Excerpted text —
● ● ● ● ● ● ●

I made a random walk generator with python and numpy. Given an adjency matrix, I want to sample random paths from each node. To do so, I currently made this class, which takes as input the neighbors_nodes of each node of the graph with their corresponding probabilities:
import numpy as np
class RandomChoice(object):
def __init__(self, neighbors_choices, neighbors_prob, depth=50):
C = len(neighbors_choices)
self.depth = depth
self.neighbors_choices = neighbors_choices
self.neighbors_prob = neighbors_prob
self.index = np.zeros(C, np.uint32)
self.choices = list()
for i in range(C):
self.choices.append(np.random.choice(self.neighbors_choices[i], size=self.depth, p=self.neighbors_prob[i]))
def __getitem__(self, arg):
if self.index[arg] == self.depth:
self.choices[arg] = np.random.choice(self.neighbors_choices[arg], size=self.depth, p=self.neighbors_prob[arg])
self.index[arg] = 0
val = self.choices[arg][self.index[arg]]
self.index[arg] += 1
return val
And I use it like this:
# Example with a 3x3 matrix
# 1 2 1
# 3 0 1
# 0 1 0
number_of_walks_per_node = 5
number_of_nodes = 3
length_of_walks = 10
choices = [
[0, 1, 2],
[0, 2],
[1]
]
probs = [
[0.25, 0.5, 0.25],
[0.75, 0.25],
[1]
]
randomChoice = RandomChoice(choices, probs, depth=50)
for i in range(number_of_walks_per_node):
for starting_node in range(number_of_nodes):
walker_positions = [starting_node]
for j in range(length_of_walks):
walker_positions.append( randomChoice[walker_positions[j]])
print(walker_positions)
The idea here is to take profit of the vector-efficiency of numpy.random.choices against some space in RAM. But this function is still the bottleneck of this code. I think numpy.random.choices spends time checking that the probabilities sum to 1 and that each one of them is greater than 0. Do you have any idea how I could speed up this code ?

● ● ● ● ● ● ●

Records for the task —
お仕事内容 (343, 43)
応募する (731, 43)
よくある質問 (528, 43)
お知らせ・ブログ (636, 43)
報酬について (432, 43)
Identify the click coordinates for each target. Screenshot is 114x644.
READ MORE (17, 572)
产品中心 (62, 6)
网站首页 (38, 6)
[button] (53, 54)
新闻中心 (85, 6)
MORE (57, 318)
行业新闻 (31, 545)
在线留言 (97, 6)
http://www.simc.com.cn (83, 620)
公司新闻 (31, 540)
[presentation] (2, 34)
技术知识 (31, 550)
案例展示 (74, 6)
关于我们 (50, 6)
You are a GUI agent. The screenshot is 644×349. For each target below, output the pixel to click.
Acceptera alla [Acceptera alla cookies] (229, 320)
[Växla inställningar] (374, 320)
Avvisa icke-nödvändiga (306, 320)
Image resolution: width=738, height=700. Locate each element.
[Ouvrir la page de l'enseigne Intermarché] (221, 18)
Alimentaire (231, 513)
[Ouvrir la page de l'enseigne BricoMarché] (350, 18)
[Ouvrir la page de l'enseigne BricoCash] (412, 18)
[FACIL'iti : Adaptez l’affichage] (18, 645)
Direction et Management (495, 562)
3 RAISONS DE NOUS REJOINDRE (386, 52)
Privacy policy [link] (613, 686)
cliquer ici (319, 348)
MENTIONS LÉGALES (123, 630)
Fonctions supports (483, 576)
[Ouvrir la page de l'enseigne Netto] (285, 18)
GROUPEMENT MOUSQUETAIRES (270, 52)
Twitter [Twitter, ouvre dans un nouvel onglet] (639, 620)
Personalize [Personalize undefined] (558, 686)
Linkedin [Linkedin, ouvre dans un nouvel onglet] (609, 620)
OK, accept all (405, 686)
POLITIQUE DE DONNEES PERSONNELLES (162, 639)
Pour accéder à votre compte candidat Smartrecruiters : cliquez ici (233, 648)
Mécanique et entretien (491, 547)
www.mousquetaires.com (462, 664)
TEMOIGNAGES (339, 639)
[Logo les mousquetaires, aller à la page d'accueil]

● ● ● ● ● ● ●

Exercises —
**A.** Print the random walk post word for word, in full.
**B.** Output the lines of the records from the line with "Privacy policy [link] (613, 686)" through the last line of the records, word for word and nothing else.
The random walk post and the records are unrelated to each other.

Answers below —
**A.**
I made a random walk generator with python and numpy. Given an adjency matrix, I want to sample random paths from each node. To do so, I currently made this class, which takes as input the neighbors_nodes of each node of the graph with their corresponding probabilities:
import numpy as np
class RandomChoice(object):
def __init__(self, neighbors_choices, neighbors_prob, depth=50):
C = len(neighbors_choices)
self.depth = depth
self.neighbors_choices = neighbors_choices
self.neighbors_prob = neighbors_prob
self.index = np.zeros(C, np.uint32)
self.choices = list()
for i in range(C):
self.choices.append(np.random.choice(self.neighbors_choices[i], size=self.depth, p=self.neighbors_prob[i]))
def __getitem__(self, arg):
if self.index[arg] == self.depth:
self.choices[arg] = np.random.choice(self.neighbors_choices[arg], size=self.depth, p=self.neighbors_prob[arg])
self.index[arg] = 0
val = self.choices[arg][self.index[arg]]
self.index[arg] += 1
return val
And I use it like this:
# Example with a 3x3 matrix
# 1 2 1
# 3 0 1
# 0 1 0
number_of_walks_per_node = 5
number_of_nodes = 3
length_of_walks = 10
choices = [
[0, 1, 2],
[0, 2],
[1]
]
probs = [
[0.25, 0.5, 0.25],
[0.75, 0.25],
[1]
]
randomChoice = RandomChoice(choices, probs, depth=50)
for i in range(number_of_walks_per_node):
for starting_node in range(number_of_nodes):
walker_positions = [starting_node]
for j in range(length_of_walks):
walker_positions.append( randomChoice[walker_positions[j]])
print(walker_positions)
The idea here is to take profit of the vector-efficiency of numpy.random.choices against some space in RAM. But this function is still the bottleneck of this code. I think numpy.random.choices spends time checking that the probabilities sum to 1 and that each one of them is greater than 0. Do you have any idea how I could speed up this code ?

**B.**
Privacy policy [link] (613, 686)
cliquer ici (319, 348)
MENTIONS LÉGALES (123, 630)
Fonctions supports (483, 576)
[Ouvrir la page de l'enseigne Netto] (285, 18)
GROUPEMENT MOUSQUETAIRES (270, 52)
Twitter [Twitter, ouvre dans un nouvel onglet] (639, 620)
Personalize [Personalize undefined] (558, 686)
Linkedin [Linkedin, ouvre dans un nouvel onglet] (609, 620)
OK, accept all (405, 686)
POLITIQUE DE DONNEES PERSONNELLES (162, 639)
Pour accéder à votre compte candidat Smartrecruiters : cliquez ici (233, 648)
Mécanique et entretien (491, 547)
www.mousquetaires.com (462, 664)
TEMOIGNAGES (339, 639)
[Logo les mousquetaires, aller à la page d'accueil]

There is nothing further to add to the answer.